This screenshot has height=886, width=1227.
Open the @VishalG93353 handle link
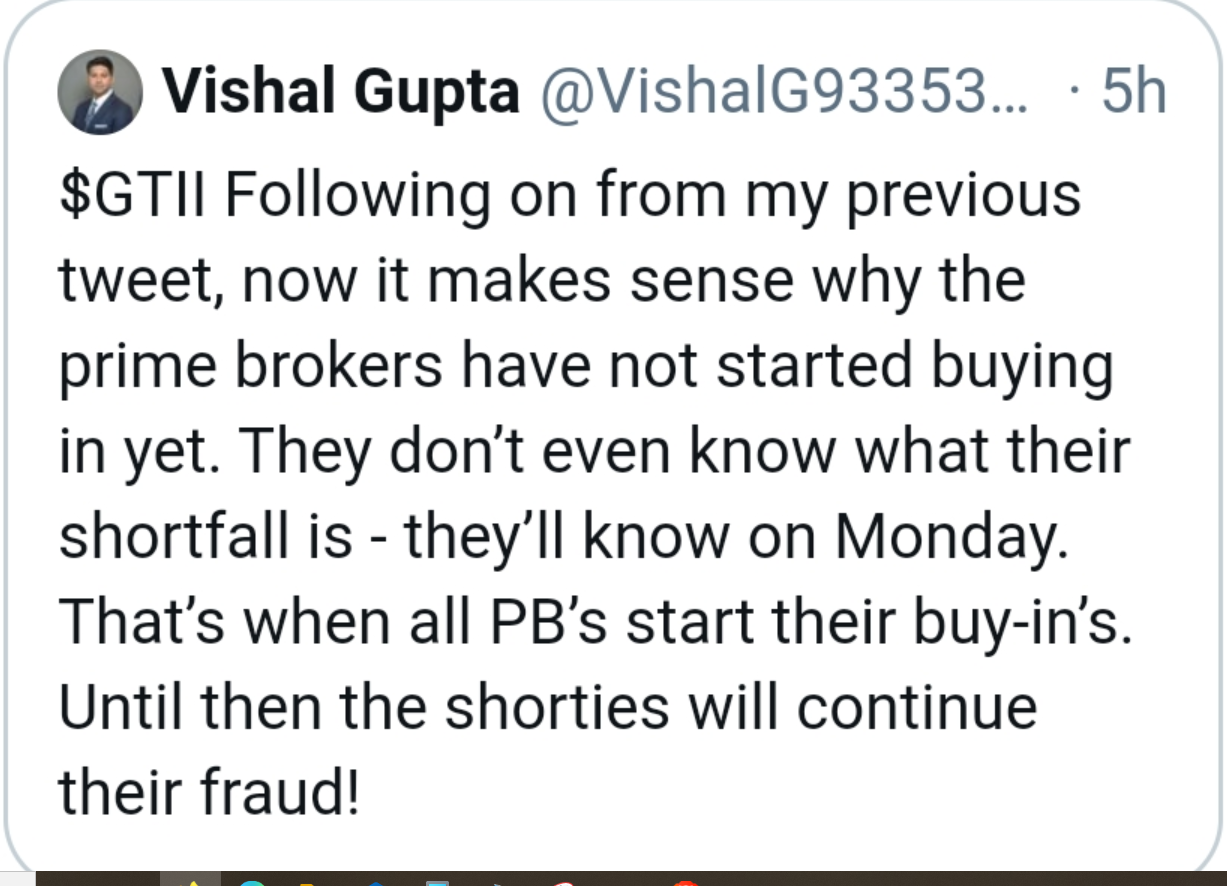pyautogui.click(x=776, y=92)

...

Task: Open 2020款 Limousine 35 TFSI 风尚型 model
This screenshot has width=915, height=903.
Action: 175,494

Given task: Output the stretch of the material from the line containing "Task: Open 2020款 Limousine 35 TFSI 风尚型 model" through the line containing "Action: 175,494" as a Markdown table with columns Row and Line, skipping blank lines.

Expected output:
| Row | Line |
|---|---|
| 1 | Task: Open 2020款 Limousine 35 TFSI 风尚型 model |
| 2 | This screenshot has width=915, height=903. |
| 3 | Action: 175,494 |